La conférence d’Alain Mabanckou qu’il avait intitulée « Pour en finir avec le sanglot de l’homme noir » et qui s’est tenue le 14 juin à l’hôtel Batelière a été animée. Le conférencier dans une logique d’échange courtois a rappelé qu’il avait écrit son livre pour le premier de ses fils né à Paris et qui n’était jamais allé en Afrique. Il voulait l’amener à réfléchir sur une identité construite dans l’autonomie et non assujettie aux discours des autres. Il l’invitait, entre autres thématiques, à s’interroger sur la participation des africains à la traite négrière. Toute une partie des contresens qui ont accompagné la parution du livre tient à l’oubli de ce destinataire initial. Ce livre était donc destiné aux africains. « Un livre destiné surtout et avant tout aux noirs d’Afrique.» dira-t-il. C’est un peu comme les histoires juives, elles n’ont pas du tout le même sens quand elles sont racontées par des juifs à la sortie de la synagogue ou par des antisémites dans une cellule du FN. Distance qui sépare l’autodérision de la haine de l’autre.

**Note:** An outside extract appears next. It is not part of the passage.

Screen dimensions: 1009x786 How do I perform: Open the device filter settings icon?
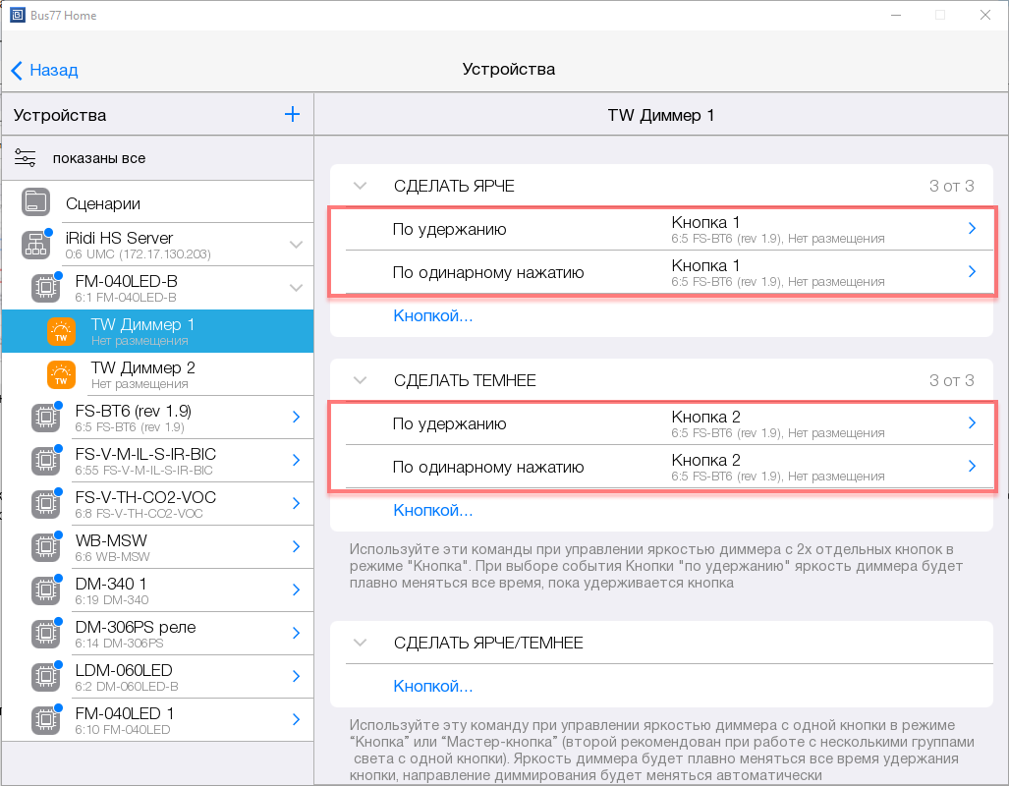[x=26, y=158]
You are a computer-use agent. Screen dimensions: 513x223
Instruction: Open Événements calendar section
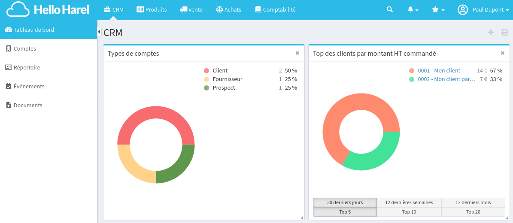coord(29,86)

La conférence a été souvent applaudie et c’est à la fin que des divergences, des oppositions ce sont manifestées. Il y eut d’abord celle d’une jeune femme, se déclarant politologue; Larcher de son nom de famille, nous avons oublié son prénom, qu’elle veuille bien nous excuser. Elle a lu une intervention préparée et rédigée à l’avance qui donc ne pouvait tenir compte de la teneur de la conférence et qui devait être lue quoiqu’il se dise, dans laquelle elle s’en prenait à «Tous créoles» accusé d’ériger un unanimisme de façade pour masquer, camoufler les conflits sociaux, politiques et culturels qui traversent la Martinique. Danger que nous-mêmes avions déjà signalé. Et de rappeler, tout comme nous, que le lien social se structure dans la conflictualité. Soit ! Mais il manquait quelque chose à ce discours. Un fois ce truisme énoncé il restait à poser la seule question qui vaille, à savoir qu’en est-il des modalités de régulation de cette conflictualité ? Comment mettre en œuvre des mécanismes qui tout en reconnaissant l’existence structurante du conflit permettent de le déplacer, de le rendre mobile, voire de le dépasser ? Madame Larcher n’a pas évoqué cette problématique, débordée par l’émotion elle a quitté la salle précipitamment.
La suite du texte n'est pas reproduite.